> EXERCISE
Every line of the entries below that mentions "will" is to be copied out.

> RECORDS FOR THE EXERCISE

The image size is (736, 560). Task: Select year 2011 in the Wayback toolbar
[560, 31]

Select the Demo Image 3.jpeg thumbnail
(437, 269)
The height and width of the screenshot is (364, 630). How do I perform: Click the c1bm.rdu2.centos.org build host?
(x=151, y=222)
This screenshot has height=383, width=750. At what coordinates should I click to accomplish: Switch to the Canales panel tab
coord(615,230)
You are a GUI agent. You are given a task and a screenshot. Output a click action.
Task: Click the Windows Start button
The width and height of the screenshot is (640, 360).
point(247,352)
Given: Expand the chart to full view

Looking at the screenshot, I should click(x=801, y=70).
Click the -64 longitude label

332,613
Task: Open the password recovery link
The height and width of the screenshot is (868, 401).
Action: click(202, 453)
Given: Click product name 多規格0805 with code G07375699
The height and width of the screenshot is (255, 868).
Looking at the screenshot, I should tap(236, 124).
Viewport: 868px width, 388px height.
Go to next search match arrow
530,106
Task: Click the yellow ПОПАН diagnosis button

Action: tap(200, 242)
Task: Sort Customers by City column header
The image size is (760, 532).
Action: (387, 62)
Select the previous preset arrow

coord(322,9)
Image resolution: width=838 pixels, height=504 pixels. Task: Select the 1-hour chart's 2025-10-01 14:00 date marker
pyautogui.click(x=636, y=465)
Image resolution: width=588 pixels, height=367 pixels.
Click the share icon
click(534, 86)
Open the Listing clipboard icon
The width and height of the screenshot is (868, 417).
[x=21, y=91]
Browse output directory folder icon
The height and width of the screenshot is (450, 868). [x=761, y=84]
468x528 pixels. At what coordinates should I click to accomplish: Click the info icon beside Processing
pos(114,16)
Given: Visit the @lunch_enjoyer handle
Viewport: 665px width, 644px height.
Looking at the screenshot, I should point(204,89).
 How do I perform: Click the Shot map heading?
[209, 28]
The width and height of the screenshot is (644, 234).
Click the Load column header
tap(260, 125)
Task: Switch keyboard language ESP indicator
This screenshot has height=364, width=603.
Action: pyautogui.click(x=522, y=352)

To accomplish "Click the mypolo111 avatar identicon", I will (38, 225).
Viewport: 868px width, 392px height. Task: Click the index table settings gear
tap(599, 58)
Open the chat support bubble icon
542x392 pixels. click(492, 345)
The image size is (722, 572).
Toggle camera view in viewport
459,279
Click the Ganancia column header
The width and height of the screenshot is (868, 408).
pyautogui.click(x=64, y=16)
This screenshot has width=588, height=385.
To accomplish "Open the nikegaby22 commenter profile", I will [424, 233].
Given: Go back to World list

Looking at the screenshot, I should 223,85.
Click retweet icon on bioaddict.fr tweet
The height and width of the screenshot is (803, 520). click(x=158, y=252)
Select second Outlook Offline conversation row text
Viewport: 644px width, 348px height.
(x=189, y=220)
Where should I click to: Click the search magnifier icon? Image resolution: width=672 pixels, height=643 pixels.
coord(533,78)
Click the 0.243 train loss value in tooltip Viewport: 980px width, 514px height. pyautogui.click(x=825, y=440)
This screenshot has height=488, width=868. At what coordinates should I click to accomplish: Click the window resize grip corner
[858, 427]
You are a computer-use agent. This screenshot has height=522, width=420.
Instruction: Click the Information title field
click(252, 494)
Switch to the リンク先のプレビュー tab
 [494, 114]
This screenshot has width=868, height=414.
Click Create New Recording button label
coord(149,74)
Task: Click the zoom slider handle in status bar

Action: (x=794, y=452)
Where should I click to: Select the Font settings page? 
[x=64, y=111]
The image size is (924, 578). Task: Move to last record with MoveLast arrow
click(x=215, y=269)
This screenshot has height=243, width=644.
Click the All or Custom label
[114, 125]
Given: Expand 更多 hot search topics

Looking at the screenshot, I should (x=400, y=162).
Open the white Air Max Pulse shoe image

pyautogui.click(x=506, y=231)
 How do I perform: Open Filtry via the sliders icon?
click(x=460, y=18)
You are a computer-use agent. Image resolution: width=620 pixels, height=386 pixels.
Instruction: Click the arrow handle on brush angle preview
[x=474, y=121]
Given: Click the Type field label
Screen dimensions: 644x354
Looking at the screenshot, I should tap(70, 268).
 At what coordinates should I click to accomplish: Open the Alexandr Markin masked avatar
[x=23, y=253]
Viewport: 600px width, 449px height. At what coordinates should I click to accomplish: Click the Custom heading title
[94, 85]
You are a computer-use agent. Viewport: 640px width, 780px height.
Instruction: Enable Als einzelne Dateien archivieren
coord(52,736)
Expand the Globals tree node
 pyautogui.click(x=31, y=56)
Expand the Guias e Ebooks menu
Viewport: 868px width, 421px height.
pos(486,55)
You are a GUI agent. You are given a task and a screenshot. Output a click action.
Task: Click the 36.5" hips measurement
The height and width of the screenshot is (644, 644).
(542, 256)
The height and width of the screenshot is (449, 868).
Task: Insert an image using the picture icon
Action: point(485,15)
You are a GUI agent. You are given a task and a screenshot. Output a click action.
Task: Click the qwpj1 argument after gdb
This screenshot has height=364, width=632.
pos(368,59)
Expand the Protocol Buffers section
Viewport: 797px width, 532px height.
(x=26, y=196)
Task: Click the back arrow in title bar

> RESULT
To accomplish "Click the mypolo111 avatar identicon", I will (38, 225).
To accomplish "Open the nikegaby22 commenter profile", I will [424, 233].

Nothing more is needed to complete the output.